# Are games consoles basically turning into PCs?



## Wolveryeti (Jun 28, 2009)

You can now get mice and keyboards for them, surf the internet, relay chat, watch dvds on them. How long before we get one with 'edutainment' software or wordprocessing stuff with printer attachment as a sales mechanism to encourage parents to get them for their kids?


----------



## Kanda (Jun 28, 2009)

Still not a PC.


----------



## isitme (Jun 28, 2009)

it's like how loads of people use their computers as a tv now it's easy to get ahold of movies online, they are all turning into one thing

i think nintendo are really smart by just carrying on making consoles more and more consoley. they've got their own thing which noone else is interested in competing with them for


----------



## Wolveryeti (Jun 28, 2009)

Its not inconceivable that someone somewhere along the line is going to have the idea of creating what is basically a dual-boot laptop that you can use as both a computer and a console, easily connectable to tv and controllers.


----------



## UnderAnOpenSky (Jun 28, 2009)

Mega PC anyone?


----------



## isitme (Jun 28, 2009)

laptops already play most games and are easy to connect to the TV and get controllers for


----------



## Wolveryeti (Jun 28, 2009)

isitme said:


> laptops already play most games and are easy to connect to the TV and get controllers for



a) Nobody really does it (do they?)
b) USB ports are really easy to fuck up
c) I checked the back of my laptop and the back of my TV and you're talking bollocks


----------



## isitme (Jun 28, 2009)

i had controllers for my laptop but i lost them when i moved

it's dead easy to plug your computer into your telly, you just buy a cable for about fiver. it looks shit on a shit telly, but....


----------



## fogbat (Jun 28, 2009)

Wolveryeti said:


> Its not inconceivable that someone somewhere along the line is going to have the idea of creating what is basically a dual-boot laptop that you can use as both a computer and a console, easily connectable to tv and controllers.



Why not just play games on the PC side?

The advantage of consoles over PCs for games is their standardised parts.


----------



## Epona (Jun 28, 2009)

I suppose (as a PC gamer myself) the attraction of consoles is that you will never buy a game for your console, take it home, and find yourself absolutely stumped thinking "Oh Shit, it doesn't work, let's download the patch, check online forums for known hardware compatibility issues and bugs, download the latest video drivers, and if that doesn't work go out and spend half a week's wages (dependent upon what you need and what your wages are!) on a new graphics card/more RAM/new processor" etc.  And as a PC gamer for over 15 years now I've found myself in that position a few times!


----------



## UnderAnOpenSky (Jun 28, 2009)

Wolveryeti said:


> a) Nobody really does it (do they?)
> b) USB ports are really easy to fuck up
> c) I checked the back of my laptop and the back of my TV and you're talking bollocks




I can't really see what you'd gain by making a hybrid. I'm sure the xbox shares enough parts with a PC that it wouldn't be that hard, but doubt there would be enough of a market.
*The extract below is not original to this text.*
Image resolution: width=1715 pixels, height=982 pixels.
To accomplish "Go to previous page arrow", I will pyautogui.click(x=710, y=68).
Traditionaly you didn't play PC games on the TV, because of the resolution, but with Hi Def TV's this is changing. 

I'd be surprised if you laptop didn't have tv out. It will be s video though, which is a small round hole, which you'd need a converter for.


----------



## Silva (Jun 29, 2009)

A few years ago, when the original x-box was still in the works, me and a friend did a study on a "gamer" mode for Windows just for kicks - games would be able to run normally as they do now, but would also be bootable into a streamlined version of the OS, loading only the drivers required to play the game (if a game was strictly offline no network drivers would be loaded, no controllers, same thing, and so on). 

Eventually, we dismissed the idea because we were pretty much designing a _console_ without the advantages of being one.


----------



## Bob_the_lost (Jun 30, 2009)

Wolveryeti said:


> Its not inconceivable that someone somewhere along the line is going to have the idea of creating what is basically a dual-boot laptop that you can use as both a computer and a console, easily connectable to tv and controllers.
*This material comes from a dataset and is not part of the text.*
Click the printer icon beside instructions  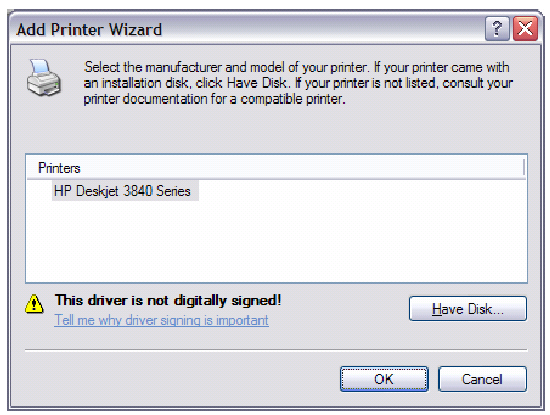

Yes it is. The hardware is incompatible.

Games consoles, with the exception of the Wii use high powered graphics processors and cpus. These eat power, take up space and require large, heavy cooling systems. This would make your laptop heavy and run for about 15 seconds on it's batery.

Course, you could go with the wii style system but you're still talking about a heavy, inefficient laptop and you're not exactly going to get your motion sensitive remote out on the train.


----------



## Bob_the_lost (Jun 30, 2009)

Are they PCs? Yes but they are specialist machines with non standard CPU designs so the software for them is less common. You can get linux for PS3 or XBox360 iirc.


----------



## kyser_soze (Jun 30, 2009)

> I checked the back of my laptop and the back of my TV and you're talking bollocks



PCI or HDMI, plus S-VHS if you're not fussy about resolution, have been attached to PCs and HD tellys for ages now. Our Bravia has a specific PC input socket, as well as HDMI.
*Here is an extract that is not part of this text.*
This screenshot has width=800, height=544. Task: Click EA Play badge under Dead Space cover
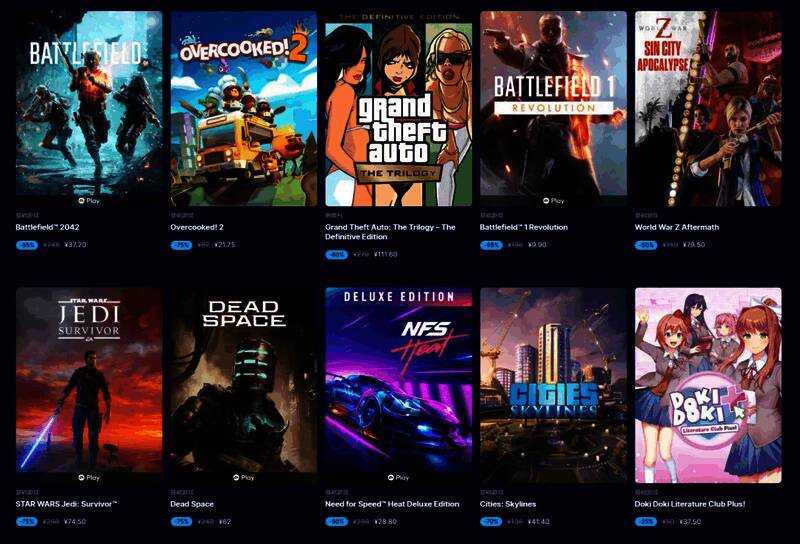[x=244, y=478]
Certainly by intent, the PS3 was designed as a media centre rather than just a console...


----------



## Cloud (Jul 1, 2009)

I'd be happy with a box that played games, had net access and never crashed or screwed up.

Surely not too much to ask?


----------



## Crispy (Jul 2, 2009)

Cloud said:


> I'd be happy with a box that played games, had net access and never crashed or screwed up.
> 
> Surely not too much to ask?


PS3


----------